• [Reading passage]
No, I dont think the pope made any of these arguments in AL, that willfullness could be judged diminished because it was a hard choice. All thats needed as far as the church goes is that it is a free choice. That does not mean that this person is definitely in mortal sin. It just means that the church has no way of determining they are not, given the circumstances. The administration of sacrsments is not based on factors that are beyond the church. They are “public” the sacraments and are administered according to what is accessible outside the most subjective situations that only God is aware of.
 
I’m sorry Blue Horizon but mortal sin means mortal sin. Cardinal Muller is clear enough on that: “We have to help the sinner overcome sin and convert.”

I did 4 years formal training in moral theology but that wasn’t necessary for me to understand such a fundamental concept. There are plenty of long-time members of CAF who dispute some or all of Catholic teaching, but that doesn’t invalidate the teaching.

Incidentally I was waiting for an ad hominem. I have certainly been wrong on things in the past and when it was pointed out I’ve changed my tune. But it’s my experience, again and again, on this and other forums, that when my interlocutor has run out of arguments then it is my intelligence, formation, experience, maturity, good will, etc. that come under scrutiny. Attack is the best form of defence and all that.
JS you are a sensitive soul, trying to contextualise a protagonist so one may respond more appropriately is not an ad hominum. Now that I understand your credentials I can, hopefully, rule out assuming certain angles I thought you may be taking in the various ambiguities most contributions contain and concentrate on what you more likely mean.

As I say, it is to me both pastoral nonsense and a poor understanding of human nature to suggest that all persons engaging in grave matter are by that reason alone completely deprived of sanctifying grace.

Now I have attempted to obtain a full copy of Cardinal Muller’s Il Timone interview but it is not available unless one pays to join that site. So we only have isolated quotes to go from. So that is a poor factual start. I also note the interview was in Spanish, so the English you quote is translated. Unless the translator was a moral theologian capable of understanding the shades of meaning involved in these sorts of discussions I have serious reservations - especially when a Cardinal is translated to hold, at face value, the somewhat extreme position that you provided.

I don’t know about you but I am well over trusting anything on the Net that is partial or translated by a layman, let alone a secular journalist. As I have noted before most of the button pushing translations come from a single idiosyncratic source which then gets syndicated all over the Net giving the appearance of objective reality when it is no such thing.

But, if we must comment on poor starting facts re Card Muller I do accept he seems to be saying what you opine, contrary to all pastoral sense and mainstream theology. He does seem to be contradicting Pope Francis in AL if his translated words are to be accepted.

If his words be reported true then I do not think he is long for the Vatican and will be disappearing from view relatively quickly.

Not because he is opposed to the Pope’s reforms, but because he doesn’t have the moral theological octane needed to hold on to his job in stormy theological weather and he was foolish enough to reveal this so publicly.

As his term of office is about to expire I do not think he will be back and he will be relegated to sweeping the corridors of power rather than walking them from this point forward.

• [Required tasks]
[1] In the forum exchange, why does the writer doubt the English quote attributed to Cardinal Muller? Answer in one to three sentences.
[2] Say whether each statement agrees with the forum exchange, answering yes or no and quoting the deciding words.
(a) One writer says they completed four years of formal training in moral theology.
(b) The full Il Timone interview can be read without paying.
(c) The writer expects Cardinal Muller to disappear from view because he opposes the Pope's reforms.
The lines that come next have no connection to the forum exchange above.

• [Given data]
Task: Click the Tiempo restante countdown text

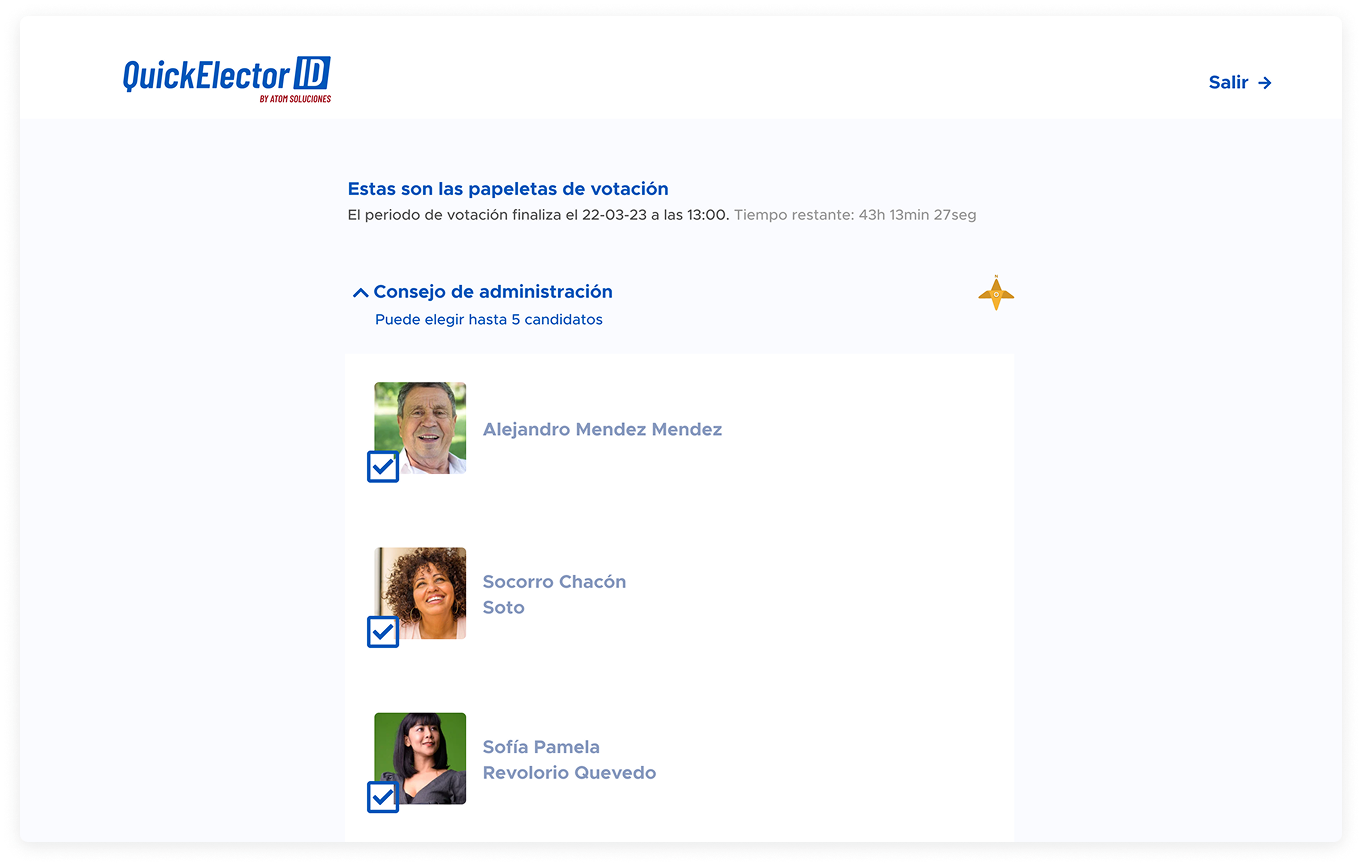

• [Outputs by task]
[1] The interview was in Spanish, so the quoted English is a translation. Unless the translator was a moral theologian able to grasp the shades of meaning in such discussions, the writer has serious reservations, especially since the translation has a Cardinal holding a somewhat extreme position. Only isolated quotes are available because the full interview requires paying to join the site.

[2]
(a) Yes: "I did 4 years formal training in moral theology"
(b) No: "it is not available unless one pays to join that site"
(c) No: "Not because he is opposed to the Pope’s reforms"